──────── Trecho do texto
Para todas as ruínas que se quedam em lugares onde há gente necessitando edificar o novo, há de haver reconstrução. Mas é preciso embrenhar-se nas ruínas. Por Pedro Malasarte

Por dentro e por fora é uma série de artigos de debate sobre as lutas e os movimentos sociais, da iniciativa conjunta de Paulo Arantes e do coletivo Passa Palavra. Série aberta a um amplo leque de colaboradores individuais, convidados ou espontâneos, mais ou menos empenhados (ou ex-empenhados) nas lutas concretas, que ajude a aprofundar diagnósticos sobre a sociedade que vivemos, a cruzar experiências, a abrir caminhos – e cujos critérios seletivos serão apenas a relevância e a qualidade dos textos propostos.

Não é assim tão fácil escrever. Ao menos para mim, não é.

Também, de tudo o que é fácil é preciso desconfiar e é por isso que a dificuldade reafirma em minha cabeça, como um pensamento que responde a mim mesmo: – É preciso!

Mas por quê? Para quê? Para quem?
────────────────
──────── Dados de origem
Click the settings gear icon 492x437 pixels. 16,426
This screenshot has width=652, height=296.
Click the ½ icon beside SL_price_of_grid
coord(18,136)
────────────────
Pedido por escrito 1:
Responda com base no texto sobre a dificuldade de escrever:
(a) Quem assina o texto?
(b) De quem é a iniciativa conjunta da série "Por dentro e por fora"?
(c) Quais serão os únicos critérios seletivos da série?
Pedido por escrito 2:
Transcreva, sem nenhuma alteração, a parte do texto sobre a dificuldade de escrever que vai de "Por dentro e" até "dos textos propostos.".
Pedido por escrito 3:
Dê continuidade ao texto sobre a dificuldade de escrever, começando logo após a última frase apresentada.

Resposta correta 1:
(a) Pedro Malasarte.
(b) De Paulo Arantes e do coletivo Passa Palavra.
(c) A relevância e a qualidade dos textos propostos.

Resposta correta 2:
Por dentro e por fora é uma série de artigos de debate sobre as lutas e os movimentos sociais, da iniciativa conjunta de Paulo Arantes e do coletivo Passa Palavra. Série aberta a um amplo leque de colaboradores individuais, convidados ou espontâneos, mais ou menos empenhados (ou ex-empenhados) nas lutas concretas, que ajude a aprofundar diagnósticos sobre a sociedade que vivemos, a cruzar experiências, a abrir caminhos – e cujos critérios seletivos serão apenas a relevância e a qualidade dos textos propostos.

Resposta correta 3:
Muito já foi escrito, na história das lutas de classes, na história das reiteradas derrotas d’A Classe, aqui mesmo neste site e em tantos outros. Mas, vamos lá…

Sou um militante – jovem ainda para desistir mas também jovem o suficiente para ter nascido e me criado no momento em que a miséria de nosso tempo se mostra até às vísceras. Não, não mostra a todos e todas; para todos e todas há falsas realidades perversas amplamente difundidas para amortecer a queda todos os dias. Mostra as vísceras para um pequeno e frágil punhado de gente que, como eu, procura olhar mais além do que parece natural.

Mas, quer saber, sou também jovem o bastante (e ferrado o bastante) para não me entreter com debates que aconteceram – inclusive aqui – sobre eleições, quem é o pior dos patrões, quem usa mais ou menos camburões. (Desculpem, faço rap, a linguagem mais tradicional às vezes me escapa e volto para a rima).

Uma obviedade: quem elegeu Lula não lê matérias publicadas em sites críticos de esquerda.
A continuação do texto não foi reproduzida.